ACTION ITEM: Starting at the first line below, copy through to the last line exactly.
[EXTRACTED RECORDS]
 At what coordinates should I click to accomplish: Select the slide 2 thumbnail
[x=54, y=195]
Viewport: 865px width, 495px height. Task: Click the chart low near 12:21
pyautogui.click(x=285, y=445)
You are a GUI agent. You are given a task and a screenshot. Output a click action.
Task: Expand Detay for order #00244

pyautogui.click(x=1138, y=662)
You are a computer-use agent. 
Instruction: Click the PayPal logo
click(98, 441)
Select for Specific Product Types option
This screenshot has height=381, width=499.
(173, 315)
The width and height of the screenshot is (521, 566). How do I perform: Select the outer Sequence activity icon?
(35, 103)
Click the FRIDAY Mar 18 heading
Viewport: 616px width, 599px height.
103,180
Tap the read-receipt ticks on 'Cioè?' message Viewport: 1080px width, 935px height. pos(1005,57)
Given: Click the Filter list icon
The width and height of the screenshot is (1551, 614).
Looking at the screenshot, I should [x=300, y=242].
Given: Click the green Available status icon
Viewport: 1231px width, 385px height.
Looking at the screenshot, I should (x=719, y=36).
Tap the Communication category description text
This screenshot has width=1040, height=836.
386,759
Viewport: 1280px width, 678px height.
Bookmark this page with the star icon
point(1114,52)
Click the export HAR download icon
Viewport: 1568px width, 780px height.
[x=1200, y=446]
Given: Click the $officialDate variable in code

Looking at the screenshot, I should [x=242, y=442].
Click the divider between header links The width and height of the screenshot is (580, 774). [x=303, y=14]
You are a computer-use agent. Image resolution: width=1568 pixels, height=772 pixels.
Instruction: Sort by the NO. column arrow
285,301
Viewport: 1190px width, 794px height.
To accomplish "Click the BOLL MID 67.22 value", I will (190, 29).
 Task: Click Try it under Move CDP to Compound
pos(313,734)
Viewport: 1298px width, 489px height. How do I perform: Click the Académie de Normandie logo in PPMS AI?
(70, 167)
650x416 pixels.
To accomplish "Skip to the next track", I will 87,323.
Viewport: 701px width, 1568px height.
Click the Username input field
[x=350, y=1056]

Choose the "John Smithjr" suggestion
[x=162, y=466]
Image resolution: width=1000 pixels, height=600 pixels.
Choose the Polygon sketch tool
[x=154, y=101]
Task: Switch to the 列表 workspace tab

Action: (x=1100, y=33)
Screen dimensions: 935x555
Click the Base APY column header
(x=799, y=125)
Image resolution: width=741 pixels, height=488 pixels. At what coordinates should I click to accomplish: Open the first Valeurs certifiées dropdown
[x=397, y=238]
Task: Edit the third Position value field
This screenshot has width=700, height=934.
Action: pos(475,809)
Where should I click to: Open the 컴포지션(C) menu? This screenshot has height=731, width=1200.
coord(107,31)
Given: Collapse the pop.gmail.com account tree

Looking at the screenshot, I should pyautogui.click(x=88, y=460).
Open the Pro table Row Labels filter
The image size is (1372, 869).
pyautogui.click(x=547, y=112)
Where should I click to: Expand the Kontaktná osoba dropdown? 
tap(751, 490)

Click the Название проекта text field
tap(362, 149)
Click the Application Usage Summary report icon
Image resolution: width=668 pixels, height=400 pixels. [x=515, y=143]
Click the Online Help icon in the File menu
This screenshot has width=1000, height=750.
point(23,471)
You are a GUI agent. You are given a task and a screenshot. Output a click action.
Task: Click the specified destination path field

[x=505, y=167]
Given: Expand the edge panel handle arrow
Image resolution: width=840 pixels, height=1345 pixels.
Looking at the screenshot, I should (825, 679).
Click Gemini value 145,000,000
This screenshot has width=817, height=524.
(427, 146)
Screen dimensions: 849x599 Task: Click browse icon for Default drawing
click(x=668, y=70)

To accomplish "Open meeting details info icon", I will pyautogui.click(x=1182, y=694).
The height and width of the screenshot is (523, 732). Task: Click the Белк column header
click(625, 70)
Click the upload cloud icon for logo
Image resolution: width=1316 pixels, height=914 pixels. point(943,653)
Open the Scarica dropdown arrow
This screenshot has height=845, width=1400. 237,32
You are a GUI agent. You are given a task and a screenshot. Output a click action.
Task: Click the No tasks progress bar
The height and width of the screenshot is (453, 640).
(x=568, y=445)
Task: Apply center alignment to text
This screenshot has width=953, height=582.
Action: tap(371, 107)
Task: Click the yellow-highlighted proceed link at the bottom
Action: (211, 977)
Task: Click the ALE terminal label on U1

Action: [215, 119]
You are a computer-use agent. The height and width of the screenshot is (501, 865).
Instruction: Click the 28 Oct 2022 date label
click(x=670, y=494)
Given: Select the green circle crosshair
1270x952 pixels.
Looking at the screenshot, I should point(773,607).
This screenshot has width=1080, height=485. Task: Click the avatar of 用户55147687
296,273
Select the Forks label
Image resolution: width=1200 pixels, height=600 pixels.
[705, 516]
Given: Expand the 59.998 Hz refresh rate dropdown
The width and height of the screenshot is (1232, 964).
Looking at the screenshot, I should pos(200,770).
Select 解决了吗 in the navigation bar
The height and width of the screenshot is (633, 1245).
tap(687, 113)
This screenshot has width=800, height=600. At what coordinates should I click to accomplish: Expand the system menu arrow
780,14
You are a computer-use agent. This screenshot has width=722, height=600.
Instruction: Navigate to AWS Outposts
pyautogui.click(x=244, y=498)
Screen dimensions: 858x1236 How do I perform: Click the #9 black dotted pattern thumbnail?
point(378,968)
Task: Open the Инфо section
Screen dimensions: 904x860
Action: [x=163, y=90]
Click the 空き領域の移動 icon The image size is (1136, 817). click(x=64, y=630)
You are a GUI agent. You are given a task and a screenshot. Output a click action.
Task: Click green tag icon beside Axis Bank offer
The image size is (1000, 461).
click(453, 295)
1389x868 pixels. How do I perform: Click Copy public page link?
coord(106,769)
[/EXTRACTED RECORDS]
RESPONSE AREA:
 At what coordinates should I click to accomplish: Select the slide 2 thumbnail
[x=54, y=195]
Viewport: 865px width, 495px height. Task: Click the chart low near 12:21
pyautogui.click(x=285, y=445)
You are a GUI agent. You are given a task and a screenshot. Output a click action.
Task: Expand Detay for order #00244

pyautogui.click(x=1138, y=662)
You are a computer-use agent. 
Instruction: Click the PayPal logo
click(98, 441)
Select for Specific Product Types option
This screenshot has height=381, width=499.
(173, 315)
The width and height of the screenshot is (521, 566). How do I perform: Select the outer Sequence activity icon?
(35, 103)
Click the FRIDAY Mar 18 heading
Viewport: 616px width, 599px height.
103,180
Tap the read-receipt ticks on 'Cioè?' message Viewport: 1080px width, 935px height. pos(1005,57)
Given: Click the Filter list icon
The width and height of the screenshot is (1551, 614).
Looking at the screenshot, I should [x=300, y=242].
Given: Click the green Available status icon
Viewport: 1231px width, 385px height.
Looking at the screenshot, I should (x=719, y=36).
Tap the Communication category description text
This screenshot has width=1040, height=836.
386,759
Viewport: 1280px width, 678px height.
Bookmark this page with the star icon
point(1114,52)
Click the export HAR download icon
Viewport: 1568px width, 780px height.
[x=1200, y=446]
Given: Click the $officialDate variable in code

Looking at the screenshot, I should [x=242, y=442].
Click the divider between header links The width and height of the screenshot is (580, 774). [x=303, y=14]
You are a computer-use agent. Image resolution: width=1568 pixels, height=772 pixels.
Instruction: Sort by the NO. column arrow
285,301
Viewport: 1190px width, 794px height.
To accomplish "Click the BOLL MID 67.22 value", I will (190, 29).
 Task: Click Try it under Move CDP to Compound
pos(313,734)
Viewport: 1298px width, 489px height. How do I perform: Click the Académie de Normandie logo in PPMS AI?
(70, 167)
650x416 pixels.
To accomplish "Skip to the next track", I will 87,323.
Viewport: 701px width, 1568px height.
Click the Username input field
[x=350, y=1056]

Choose the "John Smithjr" suggestion
[x=162, y=466]
Image resolution: width=1000 pixels, height=600 pixels.
Choose the Polygon sketch tool
[x=154, y=101]
Task: Switch to the 列表 workspace tab

Action: (x=1100, y=33)
Screen dimensions: 935x555
Click the Base APY column header
(x=799, y=125)
Image resolution: width=741 pixels, height=488 pixels. At what coordinates should I click to accomplish: Open the first Valeurs certifiées dropdown
[x=397, y=238]
Task: Edit the third Position value field
This screenshot has width=700, height=934.
Action: pos(475,809)
Where should I click to: Open the 컴포지션(C) menu? This screenshot has height=731, width=1200.
coord(107,31)
Given: Collapse the pop.gmail.com account tree

Looking at the screenshot, I should pyautogui.click(x=88, y=460).
Open the Pro table Row Labels filter
The image size is (1372, 869).
pyautogui.click(x=547, y=112)
Where should I click to: Expand the Kontaktná osoba dropdown? 
tap(751, 490)

Click the Название проекта text field
tap(362, 149)
Click the Application Usage Summary report icon
Image resolution: width=668 pixels, height=400 pixels. [x=515, y=143]
Click the Online Help icon in the File menu
This screenshot has width=1000, height=750.
point(23,471)
You are a GUI agent. You are given a task and a screenshot. Output a click action.
Task: Click the specified destination path field

[x=505, y=167]
Given: Expand the edge panel handle arrow
Image resolution: width=840 pixels, height=1345 pixels.
Looking at the screenshot, I should (825, 679).
Click Gemini value 145,000,000
This screenshot has width=817, height=524.
(427, 146)
Screen dimensions: 849x599 Task: Click browse icon for Default drawing
click(x=668, y=70)

To accomplish "Open meeting details info icon", I will pyautogui.click(x=1182, y=694).
The height and width of the screenshot is (523, 732). Task: Click the Белк column header
click(625, 70)
Click the upload cloud icon for logo
Image resolution: width=1316 pixels, height=914 pixels. point(943,653)
Open the Scarica dropdown arrow
This screenshot has height=845, width=1400. 237,32
You are a GUI agent. You are given a task and a screenshot. Output a click action.
Task: Click the No tasks progress bar
The height and width of the screenshot is (453, 640).
(x=568, y=445)
Task: Apply center alignment to text
This screenshot has width=953, height=582.
Action: tap(371, 107)
Task: Click the yellow-highlighted proceed link at the bottom
Action: (211, 977)
Task: Click the ALE terminal label on U1

Action: [215, 119]
You are a computer-use agent. The height and width of the screenshot is (501, 865).
Instruction: Click the 28 Oct 2022 date label
click(x=670, y=494)
Given: Select the green circle crosshair
1270x952 pixels.
Looking at the screenshot, I should point(773,607).
This screenshot has width=1080, height=485. Task: Click the avatar of 用户55147687
296,273
Select the Forks label
Image resolution: width=1200 pixels, height=600 pixels.
[705, 516]
Given: Expand the 59.998 Hz refresh rate dropdown
The width and height of the screenshot is (1232, 964).
Looking at the screenshot, I should pos(200,770).
Select 解决了吗 in the navigation bar
The height and width of the screenshot is (633, 1245).
tap(687, 113)
This screenshot has width=800, height=600. At what coordinates should I click to accomplish: Expand the system menu arrow
780,14
You are a computer-use agent. This screenshot has width=722, height=600.
Instruction: Navigate to AWS Outposts
pyautogui.click(x=244, y=498)
Screen dimensions: 858x1236 How do I perform: Click the #9 black dotted pattern thumbnail?
point(378,968)
Task: Open the Инфо section
Screen dimensions: 904x860
Action: [x=163, y=90]
Click the 空き領域の移動 icon The image size is (1136, 817). click(x=64, y=630)
You are a GUI agent. You are given a task and a screenshot. Output a click action.
Task: Click green tag icon beside Axis Bank offer
The image size is (1000, 461).
click(453, 295)
1389x868 pixels. How do I perform: Click Copy public page link?
coord(106,769)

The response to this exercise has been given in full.